4. Substantiated current cocaine use demonstrated by six urine toxicology specimens, two
of which are positive for BE, in a consecutive two week period during the 30 days
prior to study entry. No more than 4 specimens within seven days will be collected.
5. Additional baseline measures must be completed in conjunction with urine specimens
described in #4, which include: once weekly craving measure (BSCS), Self and Observer
Global ratings, semiquantitative urine specimen for toxicology of six substances
(amphetamines, barbiturates, benzodiazepines, cocaine, methadone, opiates); and three
times weekly alcohol breathalyzer and Self Report of Drug Use (SUR).
6. Ability to provide written informed consent and to comply with all study procedures.
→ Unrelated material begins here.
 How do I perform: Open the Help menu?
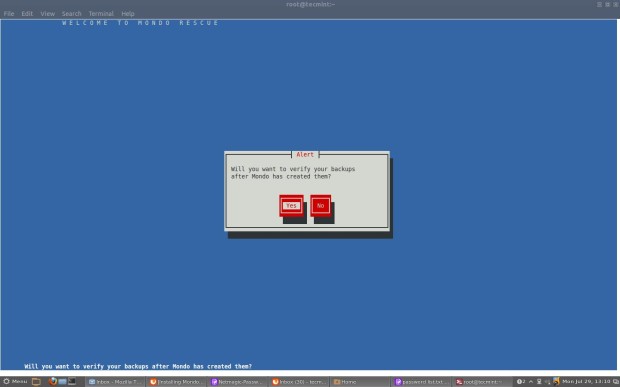pyautogui.click(x=128, y=13)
7. Women of child-bearing capacity must be using one of the following acceptable methods
of birth-control: a. oral contraceptives, b. barrier (diaphragm or condom) with
spermicide, c. intrauterine progesterone contraceptive system, d. levonorgestrel
implant, e. medroxyprogesterone acetate contraceptive injection, f.complete
abstinence
Exclusion Criteria:
1. Dependence on psychoactive substance other than cocaine, alcohol, or nicotine.
Physiological dependence on alcohol requiring medical detox.
2. Neurological or psychiatric disorders which require treatment or which would make
medication compliance difficult.
3. Serious medical illnesses that may compromise patient safety or study conduct.
4. Receiving a drug with known potential for toxicity to a major organ system within the
month prior to entering treatment or being on any experimental medication within the
past 60 days.
5. Women who are pregnant, lactating, have had three or more days of amenorrhea beyond
the time of expected menses at the time of the first dose of study medication.
6. Women of childbearing capacity who are not on a medically accepted method of birth
control.
7. Clinically significant abnormal laboratory values.
8. Any disease of the gastrointestinal system, liver, or kidneys which could result in
altered metabolism or excretion of the study medication or history or diagnosis of
chronic disease of the gastrointestinal tract.
9. Receiving chronic therapy with any medication which could interact adversely with one
of the study medications.In particular patients must not have used MAO inhibitors
within 60 days of dosing.
10. Receiving therapy with any of the opiate-substitutes within 60 days of enrollment in
this study.
11. The diagnosis of adult asthma, including those with a history of acute asthma within
the past two years, and those with current or recent (past 2 years) treatment with
inhaled or oral beta-agonists or steroid therapy.
12. Using albuterol or other beta agonist medications, regardless of whether they are
diagnosed with asthma.
13. For individuals who may be suspect for asthma but carry no diagnosis (exclude if on
beta agonists). Patients with FEV1 <70 should be excluded.
14. History of rashes or other sensitivity reactions to study meds.
15. Plans to receive psychosocial treatment external to that designated in the protocol.